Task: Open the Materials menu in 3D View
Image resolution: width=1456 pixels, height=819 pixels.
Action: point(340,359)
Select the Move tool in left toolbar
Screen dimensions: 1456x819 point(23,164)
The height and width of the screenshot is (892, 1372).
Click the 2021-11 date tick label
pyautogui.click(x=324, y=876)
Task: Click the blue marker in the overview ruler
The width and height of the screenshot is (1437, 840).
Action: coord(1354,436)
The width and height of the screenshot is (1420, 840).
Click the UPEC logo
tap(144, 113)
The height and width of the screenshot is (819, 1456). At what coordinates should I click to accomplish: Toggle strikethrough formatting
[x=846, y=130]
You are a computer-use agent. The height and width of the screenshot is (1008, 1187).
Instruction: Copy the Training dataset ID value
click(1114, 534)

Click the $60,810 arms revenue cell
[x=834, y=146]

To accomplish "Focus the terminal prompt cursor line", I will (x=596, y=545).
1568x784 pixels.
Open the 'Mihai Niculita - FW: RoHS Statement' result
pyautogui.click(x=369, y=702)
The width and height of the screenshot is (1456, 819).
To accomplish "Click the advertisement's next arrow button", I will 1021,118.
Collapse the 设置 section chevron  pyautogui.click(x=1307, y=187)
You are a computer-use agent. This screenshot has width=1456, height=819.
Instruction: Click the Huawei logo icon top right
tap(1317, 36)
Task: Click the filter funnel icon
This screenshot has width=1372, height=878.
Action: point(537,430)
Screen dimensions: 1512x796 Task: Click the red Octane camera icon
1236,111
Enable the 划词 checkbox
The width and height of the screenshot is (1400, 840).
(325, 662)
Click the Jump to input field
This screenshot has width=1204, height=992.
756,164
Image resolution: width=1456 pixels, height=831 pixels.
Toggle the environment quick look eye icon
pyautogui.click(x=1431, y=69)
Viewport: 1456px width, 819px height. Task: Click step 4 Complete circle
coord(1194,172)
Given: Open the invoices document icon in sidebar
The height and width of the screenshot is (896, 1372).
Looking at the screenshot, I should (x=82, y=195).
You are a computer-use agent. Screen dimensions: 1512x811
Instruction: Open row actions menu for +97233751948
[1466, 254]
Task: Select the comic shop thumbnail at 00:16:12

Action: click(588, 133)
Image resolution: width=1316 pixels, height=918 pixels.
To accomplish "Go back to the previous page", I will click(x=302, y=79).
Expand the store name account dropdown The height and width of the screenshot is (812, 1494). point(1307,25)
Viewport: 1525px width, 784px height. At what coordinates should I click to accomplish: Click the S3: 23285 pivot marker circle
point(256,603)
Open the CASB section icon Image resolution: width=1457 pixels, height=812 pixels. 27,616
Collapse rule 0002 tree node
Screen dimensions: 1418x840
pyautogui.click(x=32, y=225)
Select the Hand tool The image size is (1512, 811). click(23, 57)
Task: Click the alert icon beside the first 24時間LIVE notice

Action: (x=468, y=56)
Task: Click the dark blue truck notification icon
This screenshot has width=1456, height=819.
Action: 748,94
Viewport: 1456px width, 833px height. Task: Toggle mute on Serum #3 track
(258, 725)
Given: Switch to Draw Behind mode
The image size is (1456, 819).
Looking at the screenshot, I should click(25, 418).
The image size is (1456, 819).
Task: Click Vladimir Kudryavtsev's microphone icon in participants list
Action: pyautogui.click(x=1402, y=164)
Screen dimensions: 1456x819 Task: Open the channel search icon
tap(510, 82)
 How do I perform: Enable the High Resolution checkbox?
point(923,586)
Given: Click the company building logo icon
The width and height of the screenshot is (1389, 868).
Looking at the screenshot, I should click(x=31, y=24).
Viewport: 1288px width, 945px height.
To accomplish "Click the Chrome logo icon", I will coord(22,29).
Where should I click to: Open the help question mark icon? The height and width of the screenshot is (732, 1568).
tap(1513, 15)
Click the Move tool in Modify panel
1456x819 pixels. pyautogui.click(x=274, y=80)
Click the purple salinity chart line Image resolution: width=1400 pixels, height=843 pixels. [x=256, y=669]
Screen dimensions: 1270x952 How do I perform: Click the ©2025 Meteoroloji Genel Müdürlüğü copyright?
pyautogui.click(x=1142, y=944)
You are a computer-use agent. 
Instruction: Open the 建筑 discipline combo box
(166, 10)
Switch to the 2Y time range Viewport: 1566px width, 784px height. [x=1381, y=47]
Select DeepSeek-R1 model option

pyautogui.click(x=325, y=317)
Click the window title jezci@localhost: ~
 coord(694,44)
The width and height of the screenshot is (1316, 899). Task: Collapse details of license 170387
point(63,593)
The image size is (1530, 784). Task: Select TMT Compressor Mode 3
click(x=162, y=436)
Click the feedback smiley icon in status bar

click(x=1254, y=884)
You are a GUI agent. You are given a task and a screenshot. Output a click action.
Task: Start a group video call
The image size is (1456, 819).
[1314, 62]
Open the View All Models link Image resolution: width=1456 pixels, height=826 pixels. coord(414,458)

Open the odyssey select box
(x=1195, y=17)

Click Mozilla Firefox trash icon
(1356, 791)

YOUR GOAL |
Take each line of the material that contains the word "agent" and list it.

RESPONSE TO THE EXERCISE |
You are a computer-use agent. The height and width of the screenshot is (1008, 1187).
You are a computer-use agent. This screenshot has width=1456, height=819.
You are a computer-use agent. Screen dimensions: 1512x811
You are a computer-use agent. 
You are a GUI agent. You are given a task and a screenshot. Output a click action.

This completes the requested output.